== Material to process

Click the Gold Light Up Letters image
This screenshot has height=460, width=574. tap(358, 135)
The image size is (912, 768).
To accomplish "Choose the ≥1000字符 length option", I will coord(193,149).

====
== Material to process

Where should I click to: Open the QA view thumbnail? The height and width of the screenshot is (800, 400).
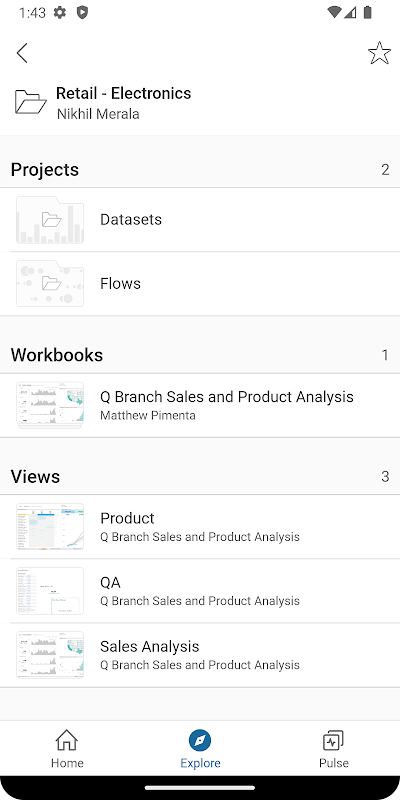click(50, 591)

====
== Material to process

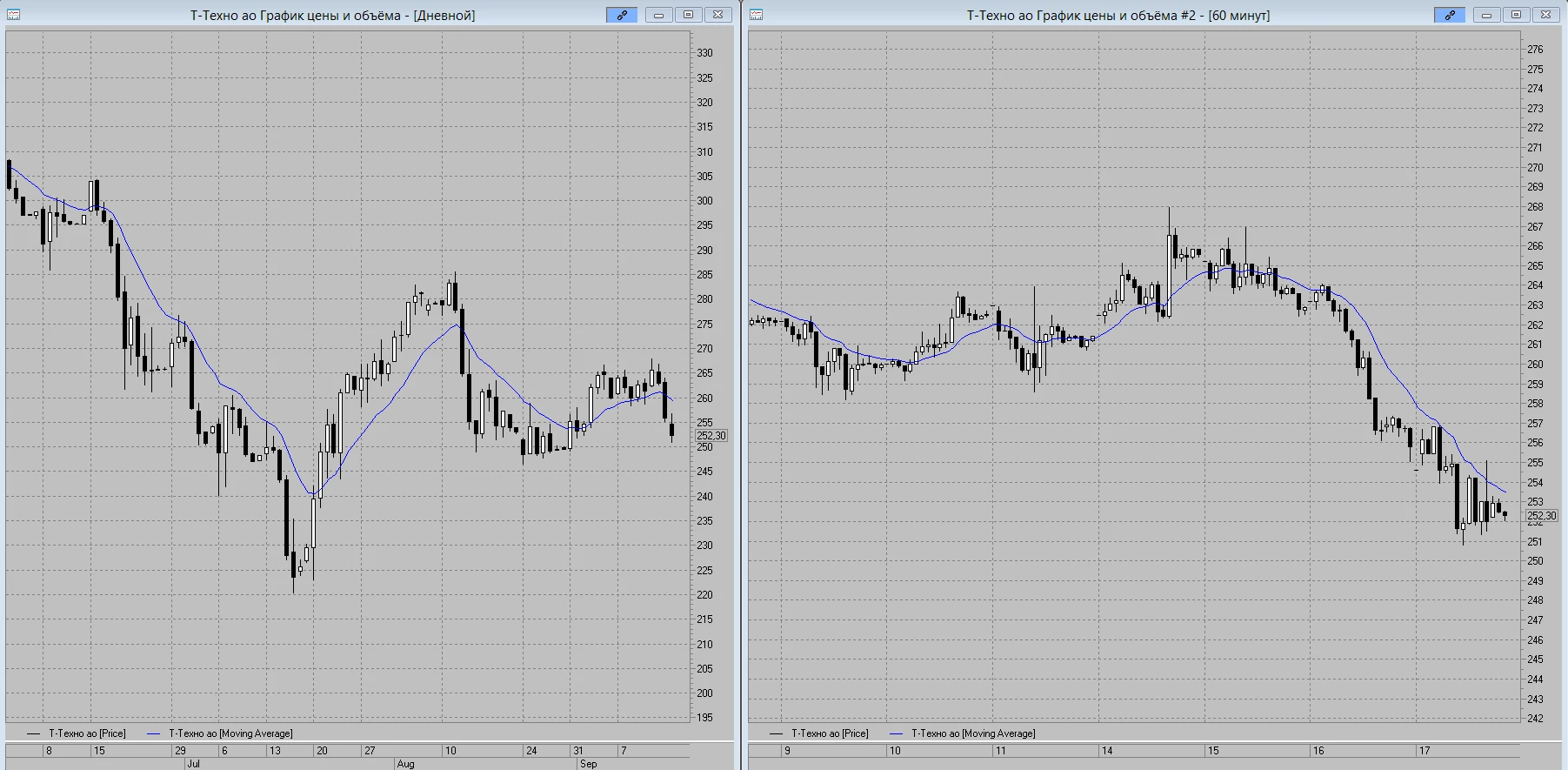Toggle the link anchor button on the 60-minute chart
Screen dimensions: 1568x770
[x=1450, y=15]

====

Directive: Can you render the material, beginning with the line that contains "Click the Gold Light Up Letters image" and running through the line that contains "I will coord(193,149).", as a Markdown table with the columns Row and Line, leaving out any blank lines?

Solved exercise:
| Row | Line |
|---|---|
| 1 | Click the Gold Light Up Letters image |
| 2 | This screenshot has height=460, width=574. tap(358, 135) |
| 3 | The image size is (912, 768). |
| 4 | To accomplish "Choose the ≥1000字符 length option", I will coord(193,149). |